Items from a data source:
== == ==
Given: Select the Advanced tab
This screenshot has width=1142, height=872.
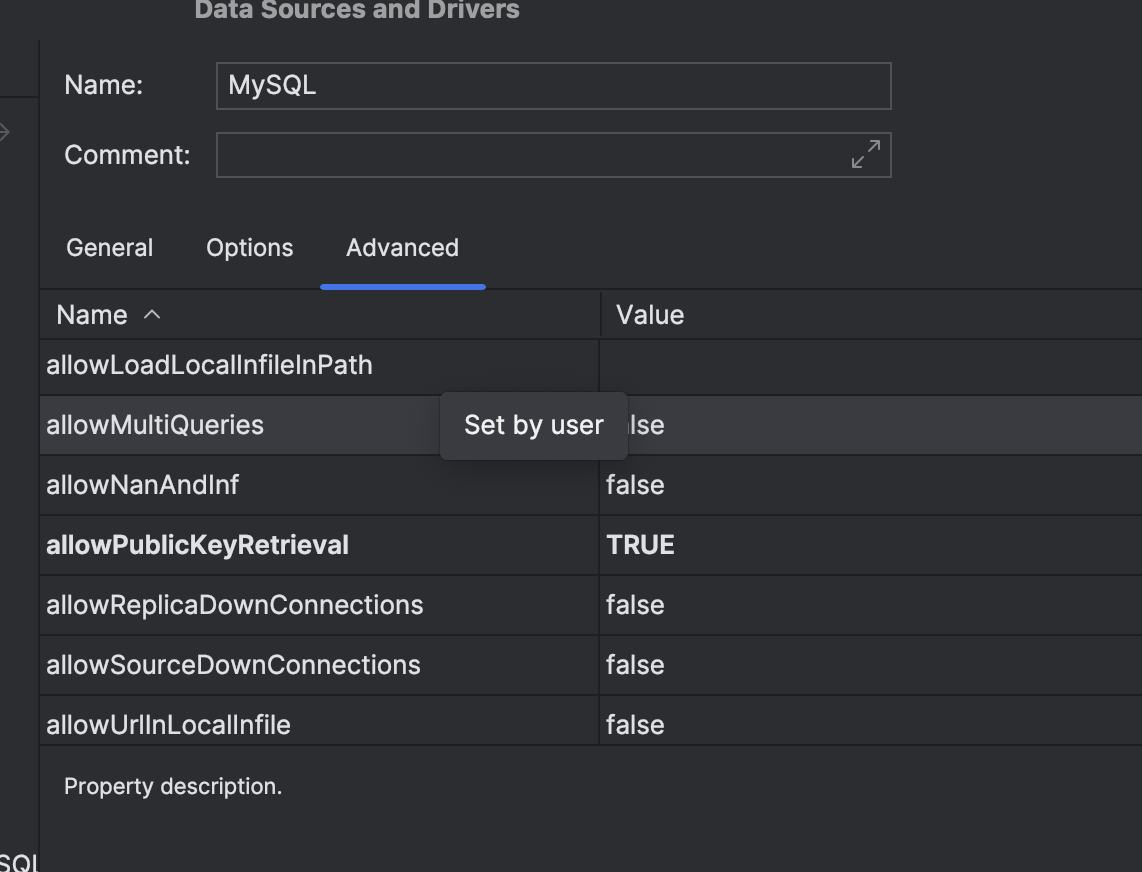Looking at the screenshot, I should [401, 247].
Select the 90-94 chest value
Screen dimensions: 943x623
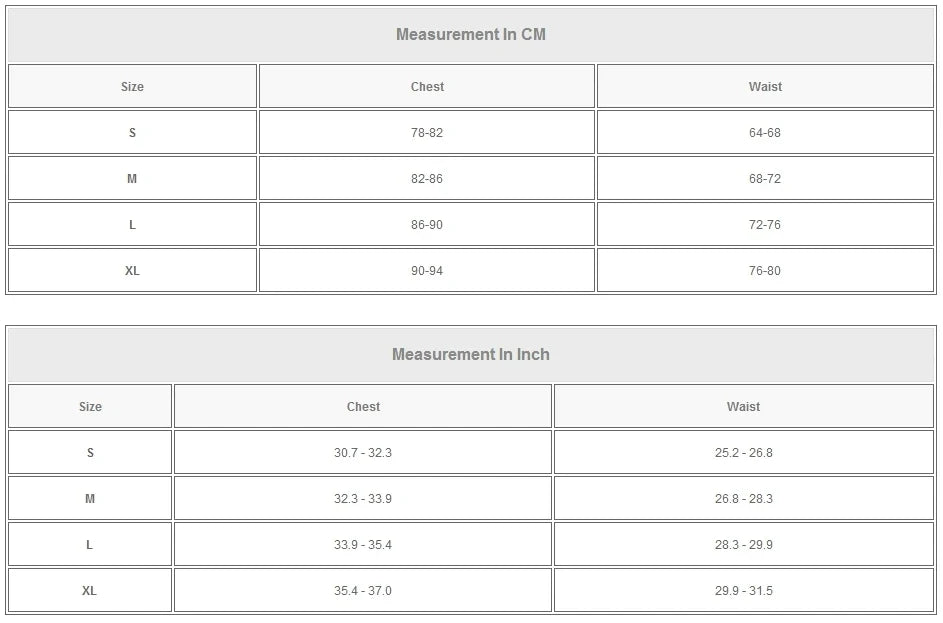click(x=427, y=271)
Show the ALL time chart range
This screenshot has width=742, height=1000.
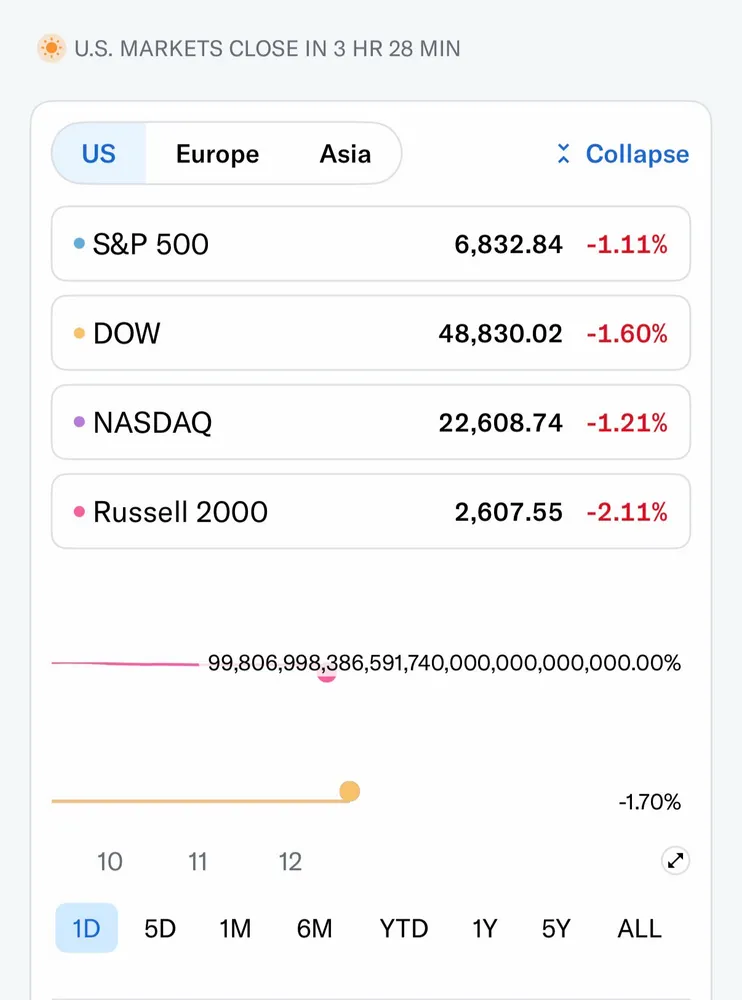(x=639, y=928)
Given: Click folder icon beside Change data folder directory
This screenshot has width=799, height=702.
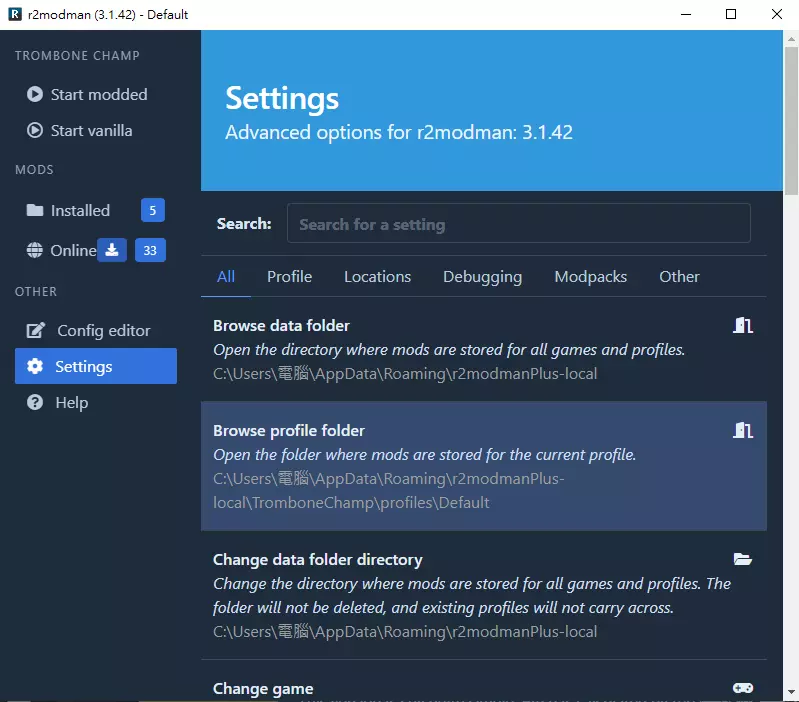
== == ==
> **Objective**
Rewrite all the records above, substituting "Task:" for every "Given:" and keeping everything else unchanged. Leave the pictures out of your answer.

> **Output below**
Task: Select the Advanced tab
This screenshot has width=1142, height=872.
Looking at the screenshot, I should [401, 247].
Select the 90-94 chest value
Screen dimensions: 943x623
click(x=427, y=271)
Show the ALL time chart range
This screenshot has width=742, height=1000.
(x=639, y=928)
Task: Click folder icon beside Change data folder directory
This screenshot has width=799, height=702.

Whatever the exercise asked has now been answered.